** START OF LISTED RECORDS **

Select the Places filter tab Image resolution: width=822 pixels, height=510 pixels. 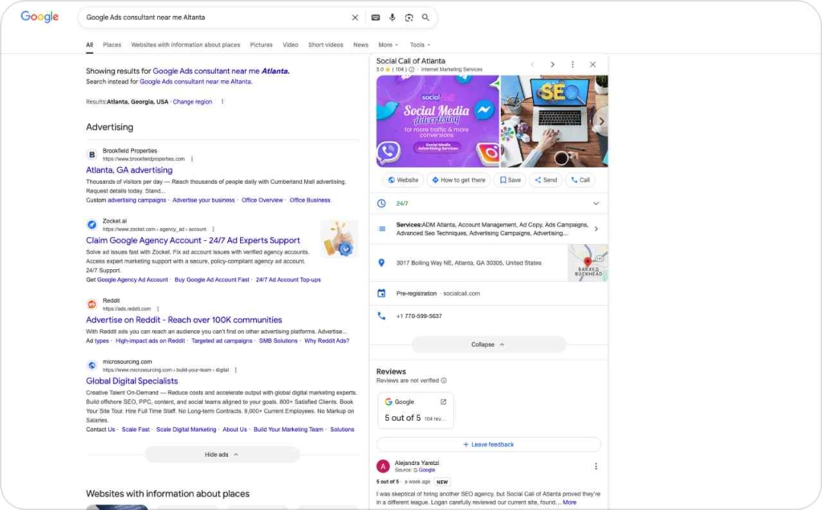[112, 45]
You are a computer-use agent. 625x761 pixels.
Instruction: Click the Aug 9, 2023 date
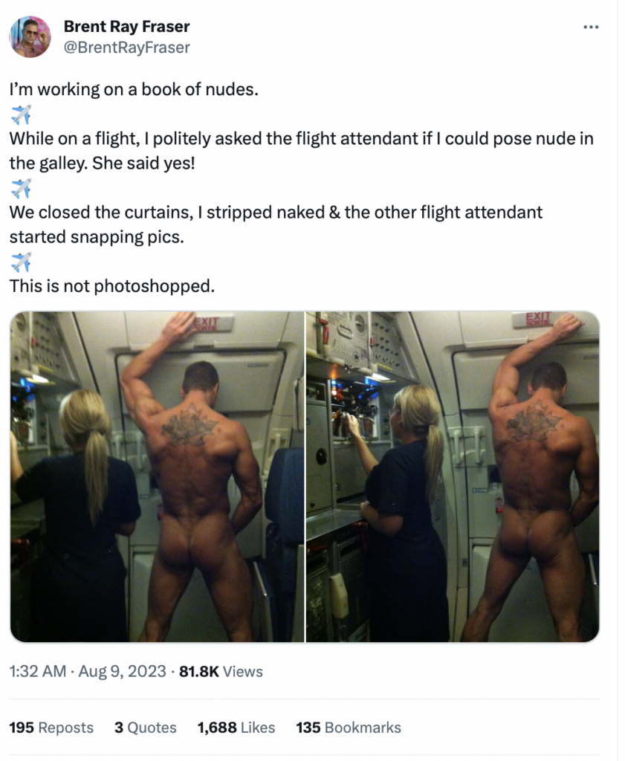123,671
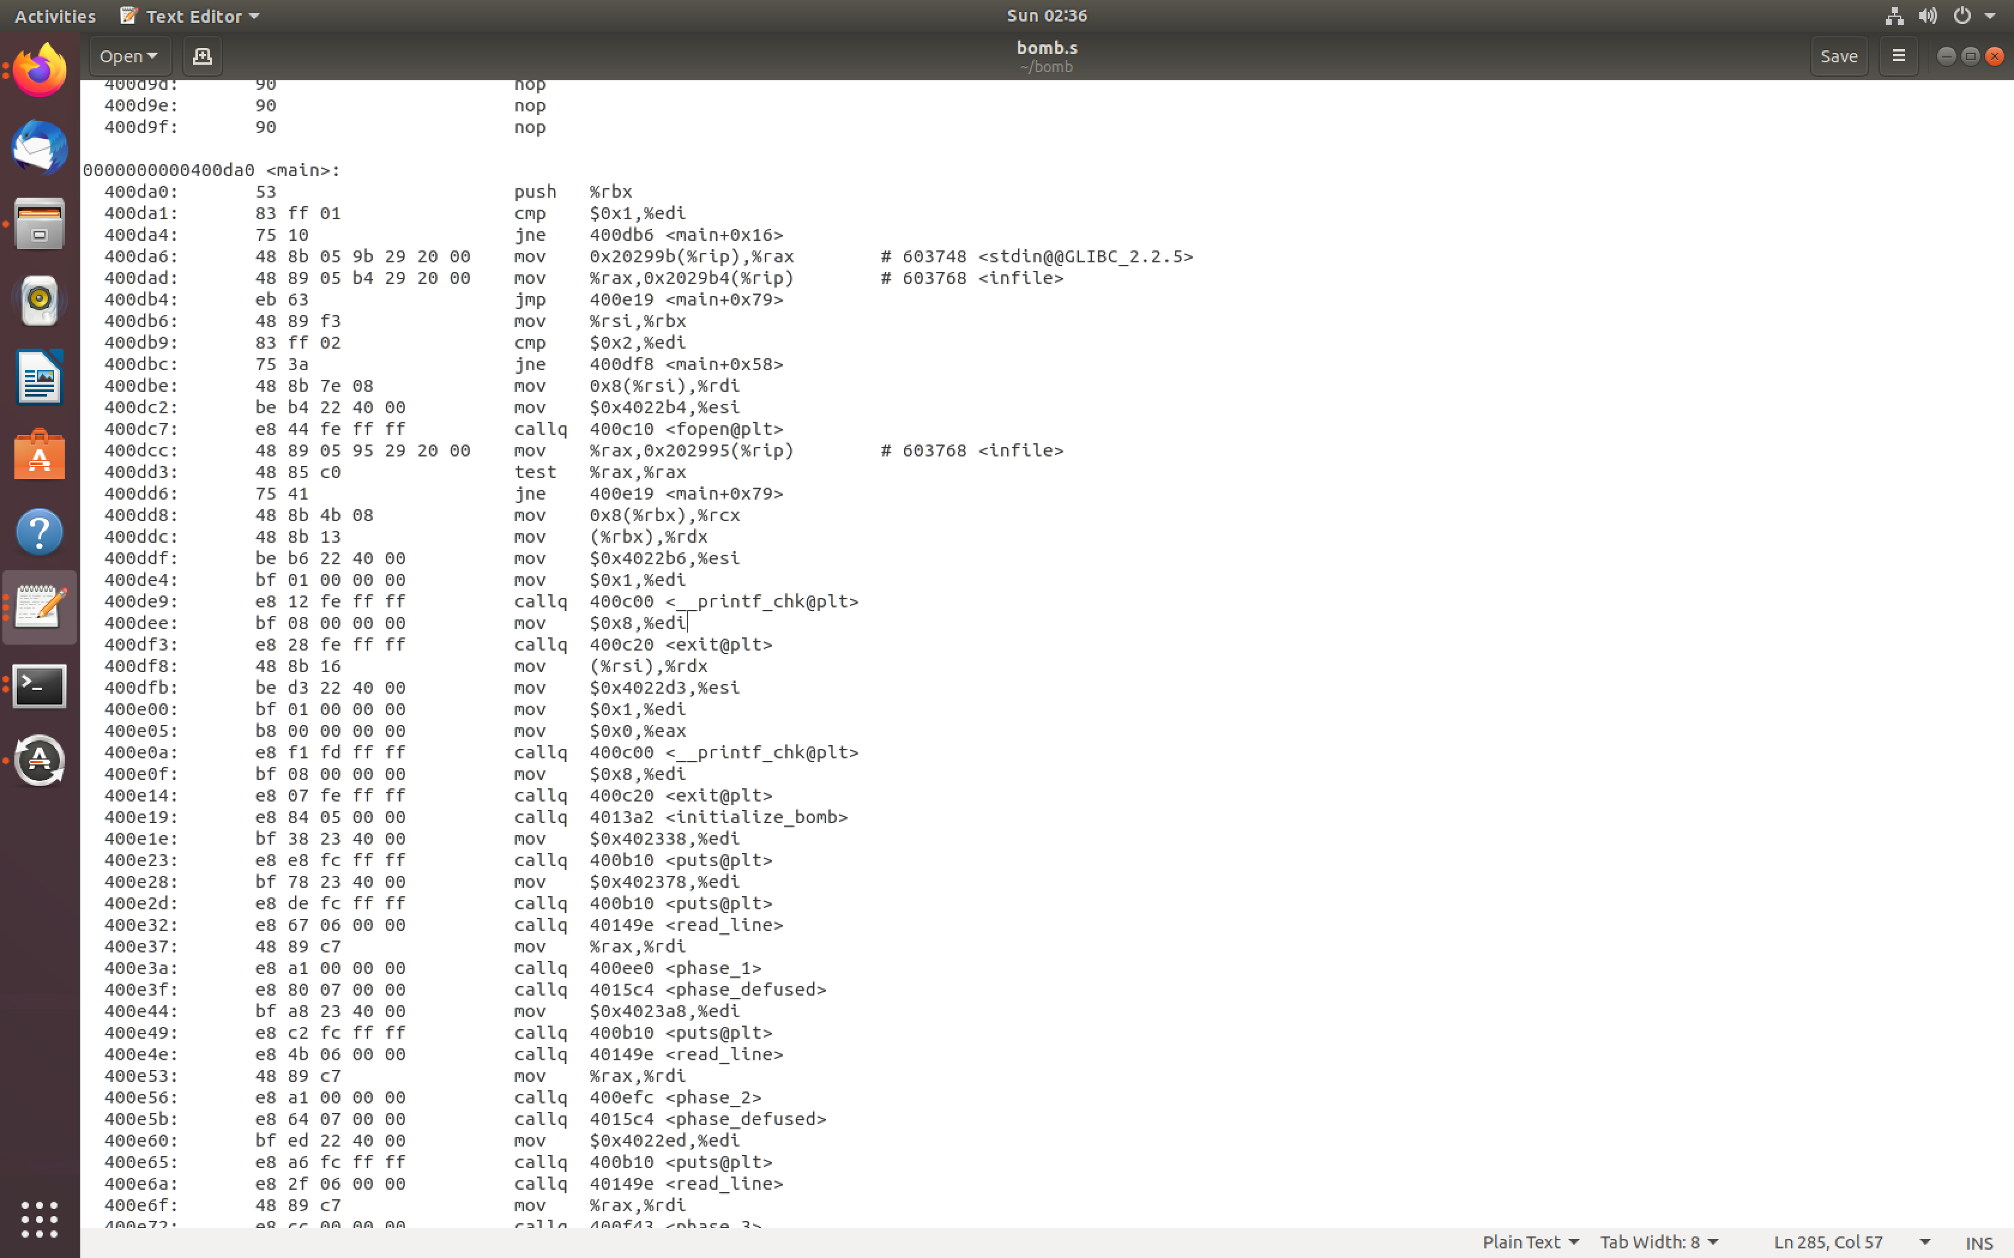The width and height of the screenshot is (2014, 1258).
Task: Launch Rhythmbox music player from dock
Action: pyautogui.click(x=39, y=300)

** END OF LISTED RECORDS **

### TASK DIRECTIONS:
Please output the stretch from the line containing "You are a computer-use agent. 625x761 pixels." through the last of the rows above as a JSON list of strings, one string per line, with blank lines skipped and the pictures left out.

### REPLY TO THE EXERCISE:
[
  "You are a computer-use agent. 625x761 pixels.",
  "Instruction: Click the Aug 9, 2023 date",
  "123,671",
  "The width and height of the screenshot is (2014, 1258).",
  "Task: Launch Rhythmbox music player from dock",
  "Action: pyautogui.click(x=39, y=300)"
]